There's a Secret Code Thieves Use to Break Into Hotel Safes (Video)
If you thought putting your valuables inside a hotel safe ensured their security, you might be wrong. In fact, according to one lock picking expert, those tiny boxes do little to guarantee your prized possessions' safety.
In a two-minute video clip uploaded to YouTube, the "LockPickingLawyer" shows just how easy it would be for a thief to get into a Saflok safe, one of the industry’s most ubiquitous safes.
After putting a bottle of 16-year-old scotch whiskey in the safe, the LockPickingLawyer enters his personal code and the safe locks. He then enters the wrong code to prove the safe works.
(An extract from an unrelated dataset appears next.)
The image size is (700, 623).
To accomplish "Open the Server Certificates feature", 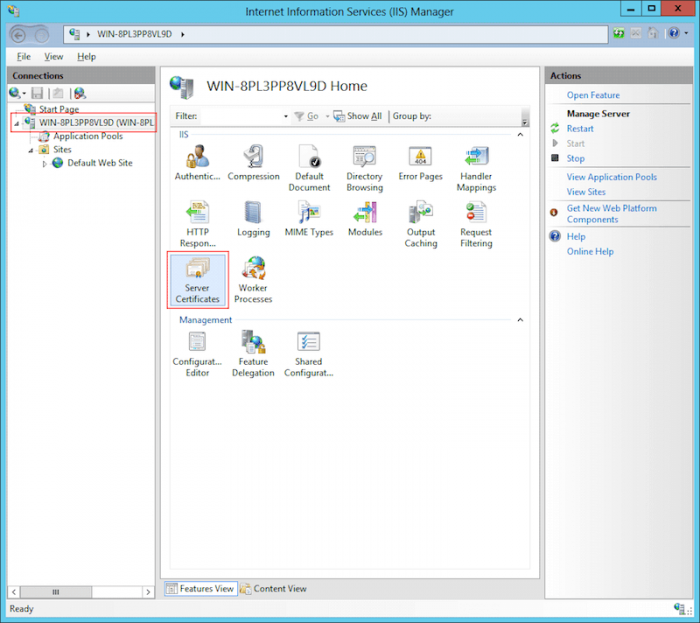I will pos(197,279).
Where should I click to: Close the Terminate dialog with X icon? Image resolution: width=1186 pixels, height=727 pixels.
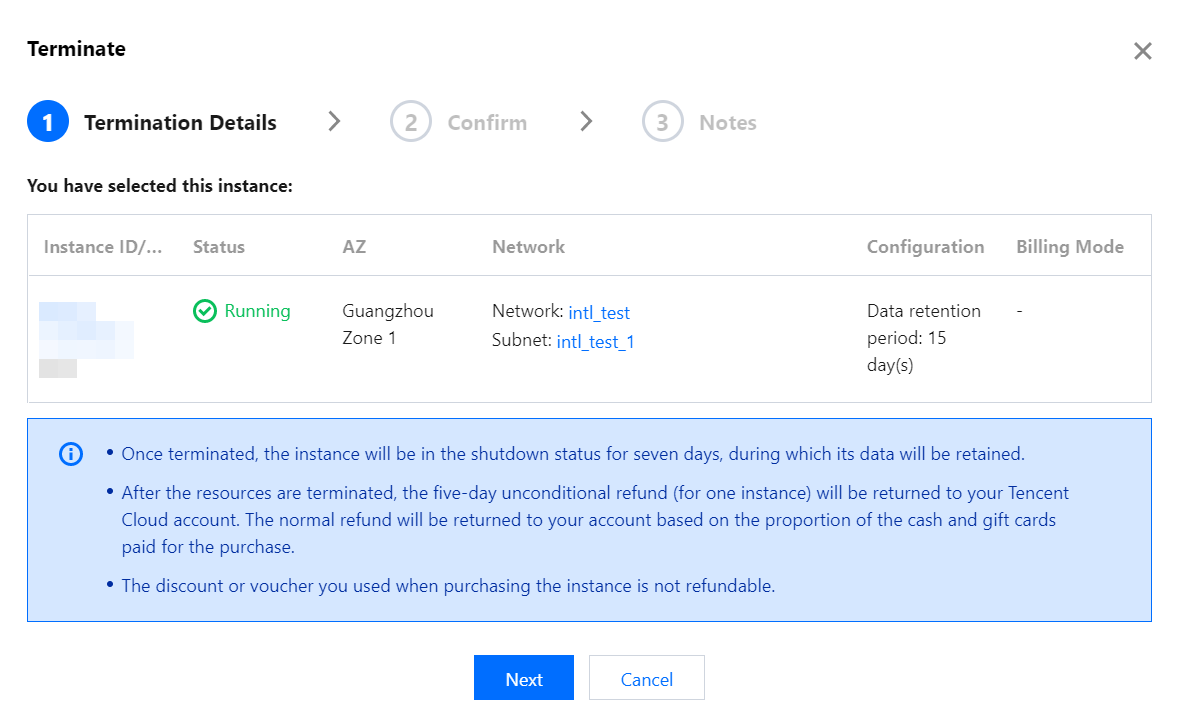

However, he then notes that the hotel never reset the administrator code, which can open any safe at any time. Once the LockPickingLawyer enters “super user” mode and puts in the code (999999), the safe immediately opens.
“If you’re ever in a hotel that has one of these Saflok products and you need to use it to lock up some of your valuables, it might be a good idea to make sure the hotel reset the administrator password before relying on it to protect your goods,” he said.
Of course, material goods aren’t the only things you want to keep safe in a hotel room. If you want to ensure your family’s safety while staying in a hotel, Rob Walker, head of information and analysis for travel security at London-based International SOS, suggests booking a room between the second and fifth floor of a hotel. That way, he says, the room is high enough to protect from burglars, but low enough that if you needed to jump during a fire, emergency or other disaster, you could do so with relative safety.
“We also recommend travelers request rooms on the side of the building further away from the lobby, which is likely to be the main entry point for any attacker,” Walker said. “It is preferable to also choose the side away from other public areas, such as hotel restaurants, as those areas can be a target area, and rooms that are not easily accessed from the street, so as not to be an easy target for criminals. Yet, ideally it is good to be near the emergency exit stairs.”
Furthermore, Drew Drew Dwyer, an ex-CIA operative, suggests going through a multi-point checklist to ensure your room is safe. That includes keeping the blinds drawn at all times in your hotel room, keeping a light on when you're not in the room, displaying the Do Not Disturb sign when you're out, and keep a flashlight a short distance from the bed just in case you need it. This way, you may actually be able to relax and, you know, enjoy your vacation.